*What is expected:*
Copy out the records below word for word, starting at the line that contains "Task: Click the Undo icon in bottom toolbar" and stopping after the line that contains "Viewport: 803px width, 603px".

*Record set:*
◇ ◇ ◇ ◇

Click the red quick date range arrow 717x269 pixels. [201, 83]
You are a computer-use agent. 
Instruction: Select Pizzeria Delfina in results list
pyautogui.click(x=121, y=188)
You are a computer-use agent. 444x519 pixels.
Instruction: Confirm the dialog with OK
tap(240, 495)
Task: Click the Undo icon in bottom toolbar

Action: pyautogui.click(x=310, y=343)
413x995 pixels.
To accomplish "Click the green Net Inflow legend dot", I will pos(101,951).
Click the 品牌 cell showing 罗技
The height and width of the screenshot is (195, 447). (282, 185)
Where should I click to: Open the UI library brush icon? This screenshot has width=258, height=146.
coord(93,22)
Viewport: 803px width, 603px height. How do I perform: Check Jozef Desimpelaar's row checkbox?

◇ ◇ ◇ ◇

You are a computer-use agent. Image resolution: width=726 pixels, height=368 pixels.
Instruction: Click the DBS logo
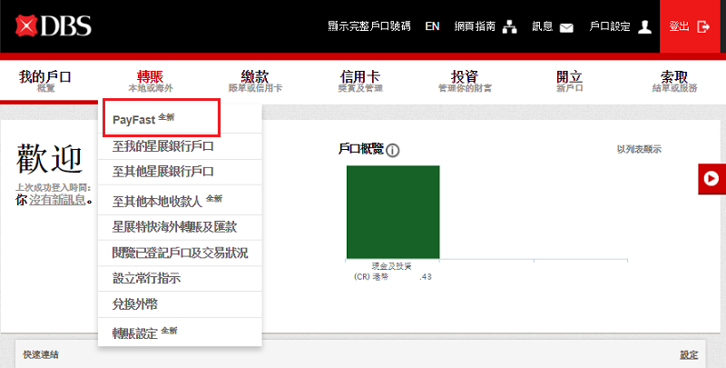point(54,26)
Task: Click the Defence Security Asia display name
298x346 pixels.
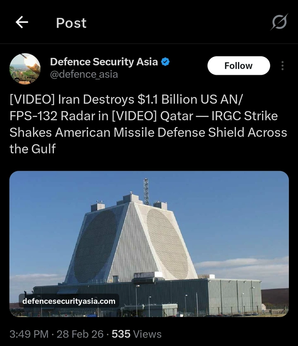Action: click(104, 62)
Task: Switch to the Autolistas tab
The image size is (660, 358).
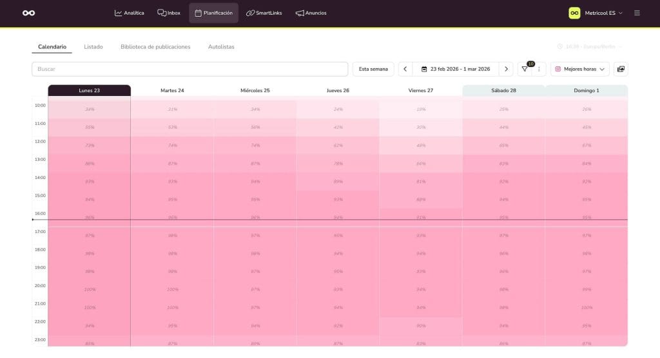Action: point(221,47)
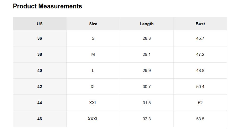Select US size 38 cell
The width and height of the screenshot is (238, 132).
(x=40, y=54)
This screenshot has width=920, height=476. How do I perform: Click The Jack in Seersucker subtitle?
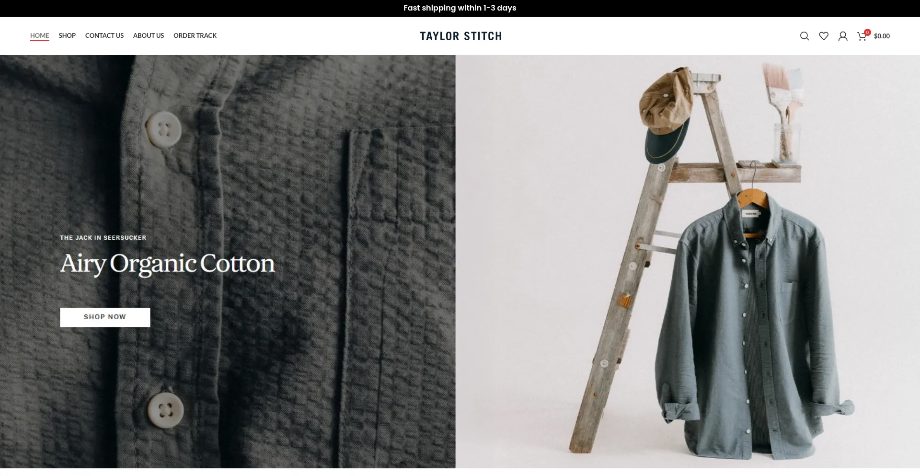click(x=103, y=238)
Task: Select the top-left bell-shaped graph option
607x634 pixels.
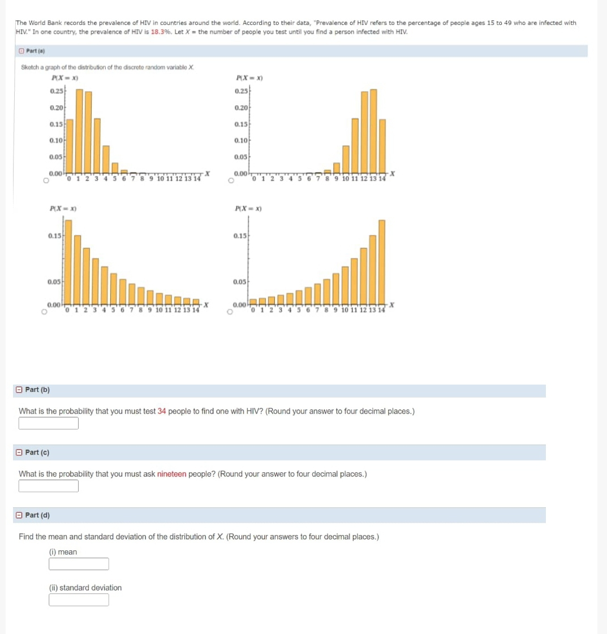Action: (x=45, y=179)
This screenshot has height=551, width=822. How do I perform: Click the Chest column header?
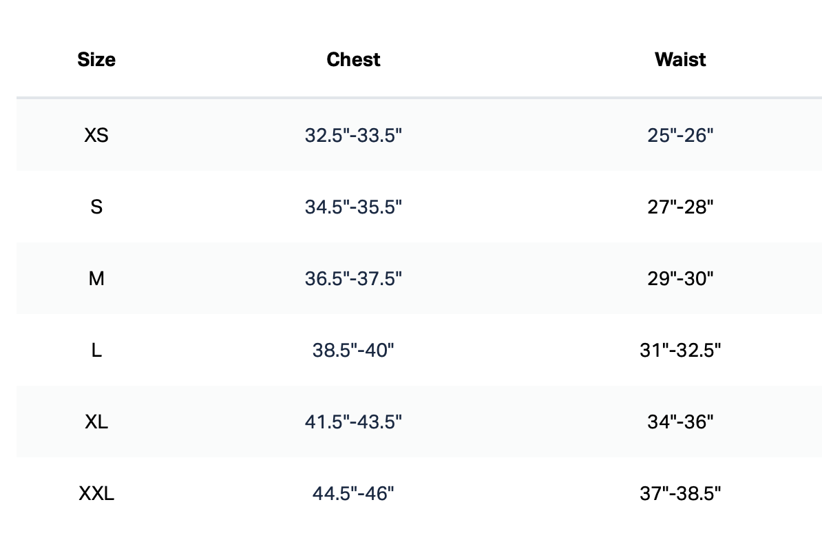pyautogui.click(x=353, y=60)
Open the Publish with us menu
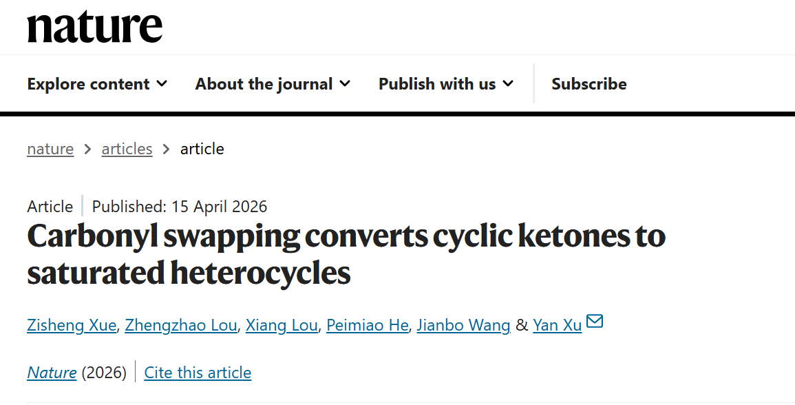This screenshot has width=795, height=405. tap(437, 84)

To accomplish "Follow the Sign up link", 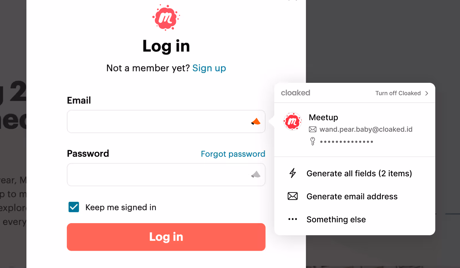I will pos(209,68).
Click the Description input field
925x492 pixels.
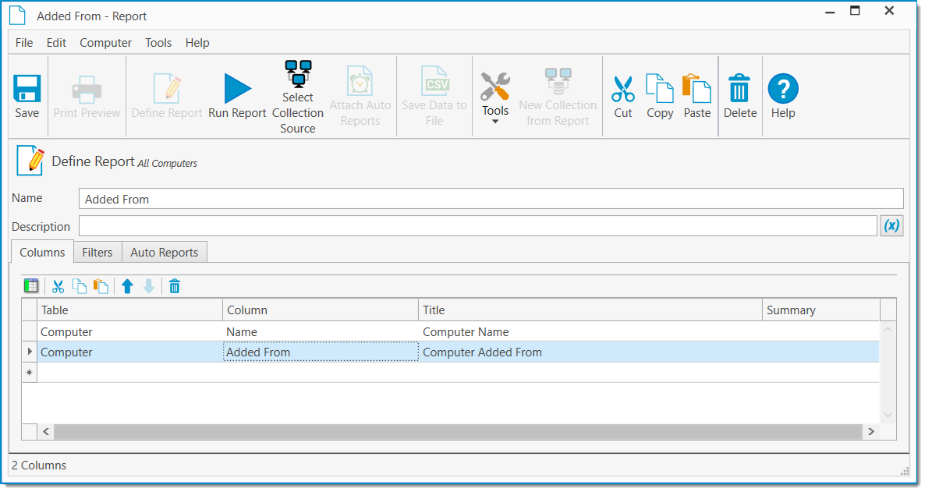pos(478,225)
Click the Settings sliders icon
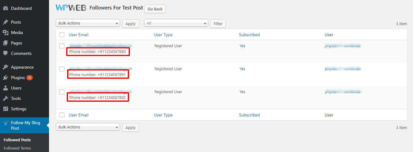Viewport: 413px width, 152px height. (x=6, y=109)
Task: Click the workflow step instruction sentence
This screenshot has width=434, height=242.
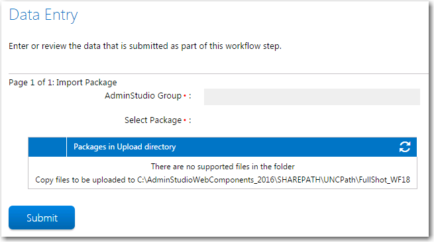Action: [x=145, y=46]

◇ ◇ ◇ ◇

*Result for this exercise:*
Task: Click the Undo icon in bottom toolbar

Action: pyautogui.click(x=310, y=343)
413x995 pixels.
To accomplish "Click the green Net Inflow legend dot", I will pos(101,951).
Click the 品牌 cell showing 罗技
The height and width of the screenshot is (195, 447). (282, 185)
Where should I click to: Open the UI library brush icon? This screenshot has width=258, height=146.
coord(93,22)
Viewport: 803px width, 603px height. How do I perform: Check Jozef Desimpelaar's row checkbox?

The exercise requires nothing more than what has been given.